--- Given data ---

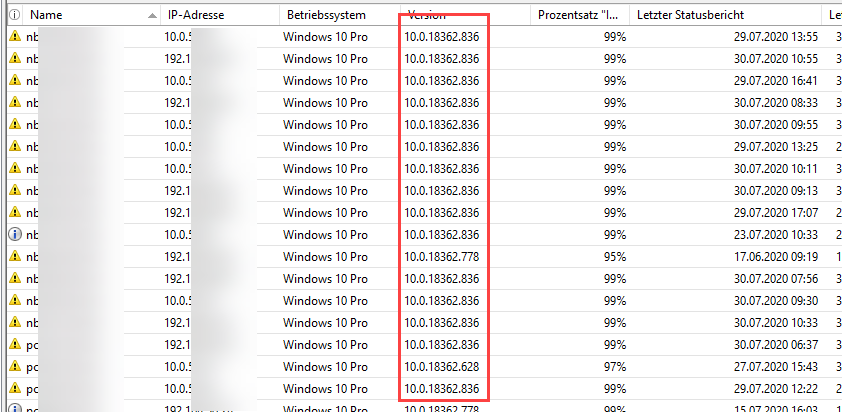
Task: Select the 30.07.2020 10:55 status report cell
Action: coord(776,59)
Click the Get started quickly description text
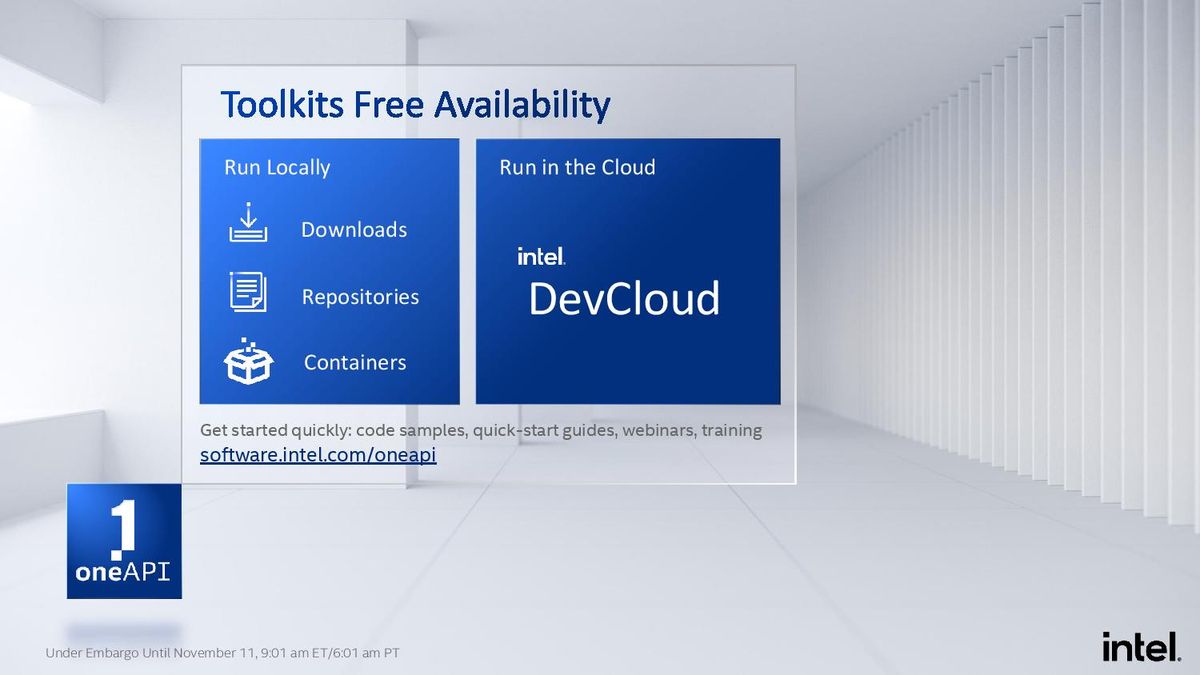 pos(481,430)
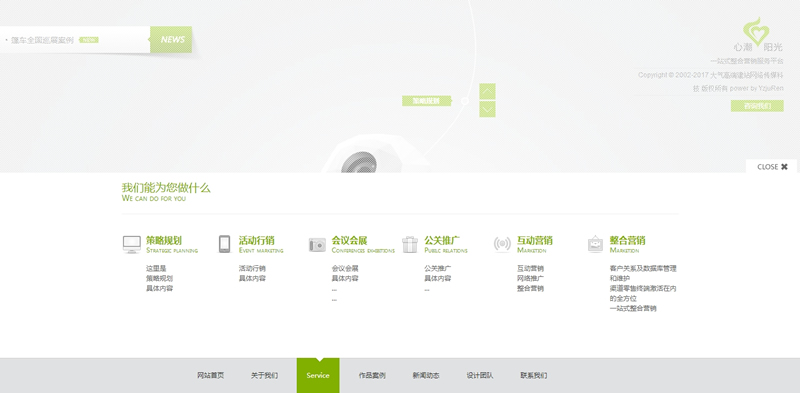The image size is (800, 393).
Task: Click the 策略规划 label on the arc
Action: pyautogui.click(x=427, y=101)
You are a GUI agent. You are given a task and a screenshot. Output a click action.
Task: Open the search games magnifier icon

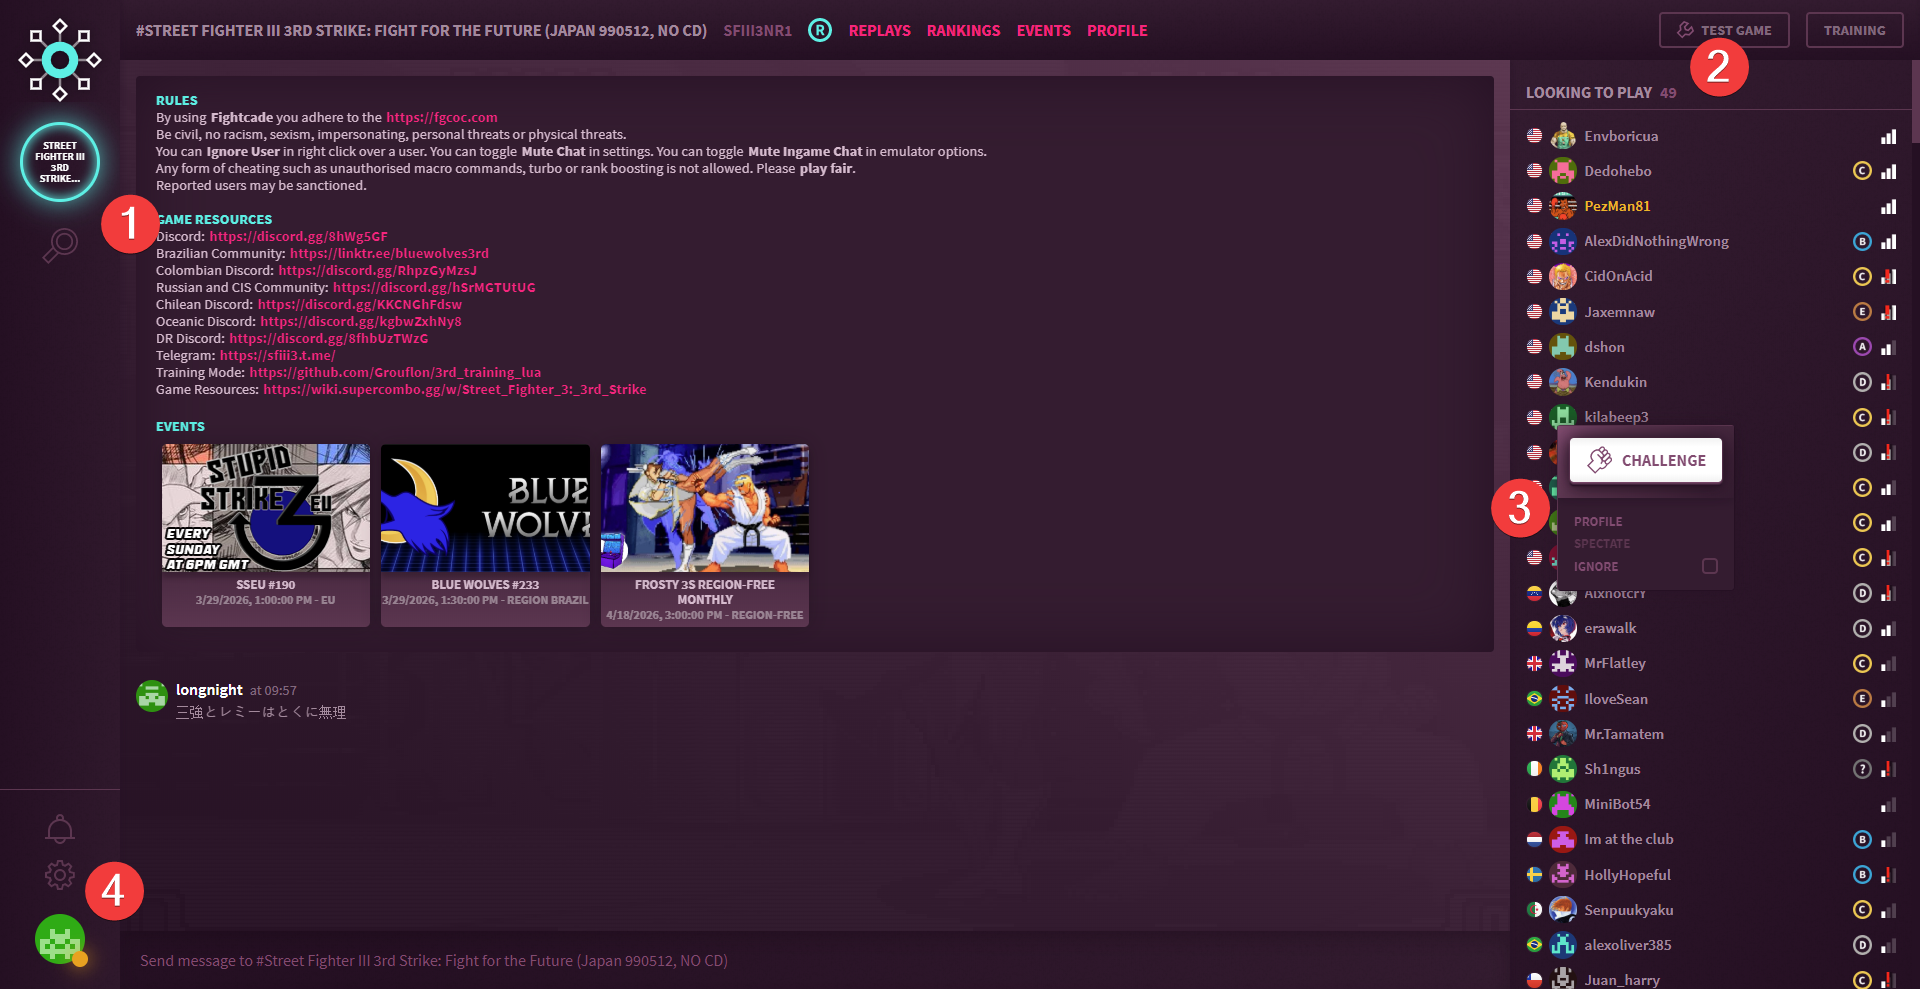[x=60, y=244]
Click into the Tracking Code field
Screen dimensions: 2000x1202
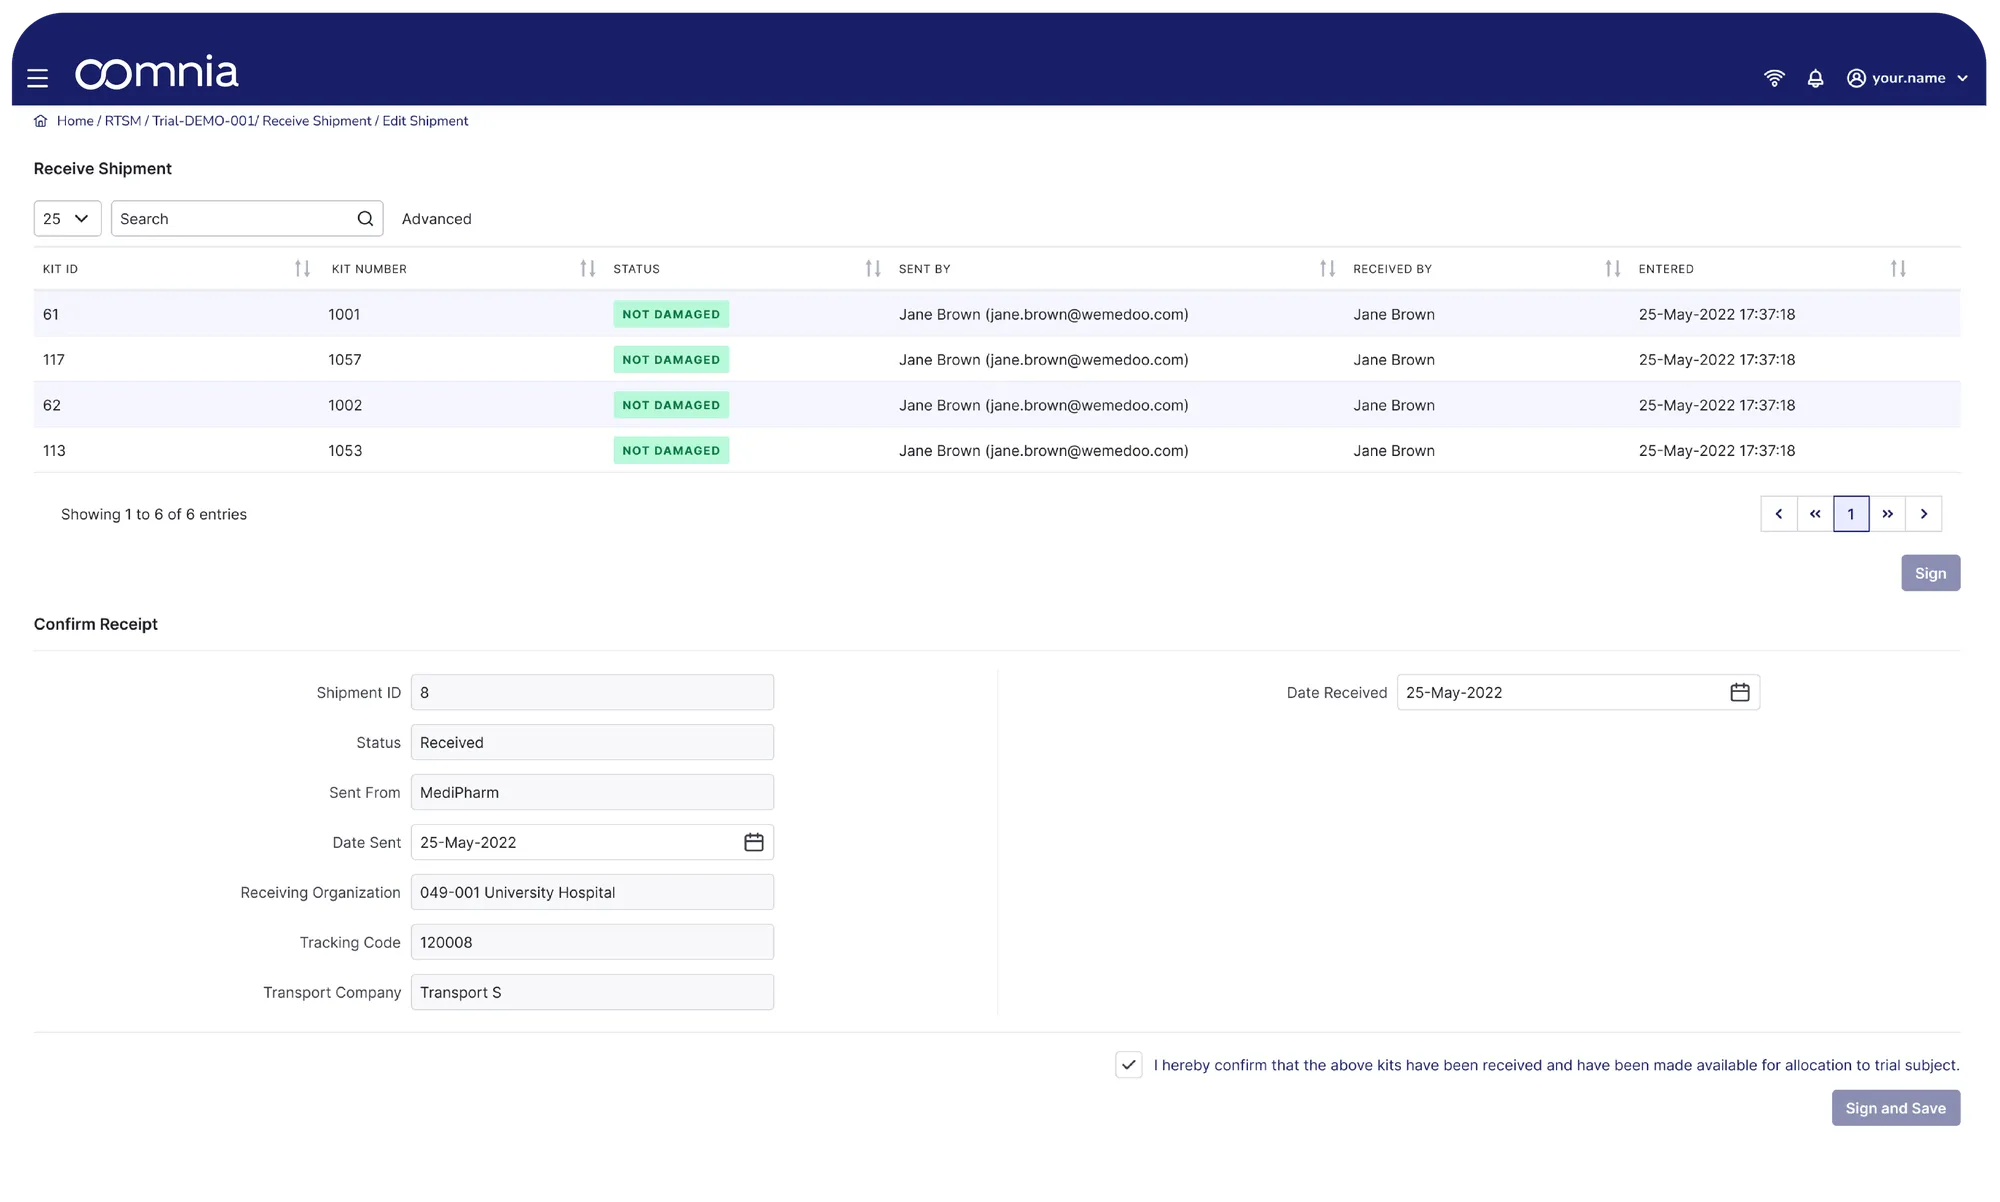(591, 942)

---

■ Task prompt
Retype the records word for word, starting with the line that contains "Click the Get" and going on through the end of the records. Leave the pictures out of your copy.

■ Result
Click the Get started quickly description text
 pos(481,430)
The image size is (800, 393).
Task: Click the 策略规划 label on the arc
Action: pyautogui.click(x=427, y=101)
You are a GUI agent. You are given a task and a screenshot. Output a click action.
Task: Open the search games magnifier icon

[x=60, y=244]
Click into the Tracking Code field
Screen dimensions: 2000x1202
(591, 942)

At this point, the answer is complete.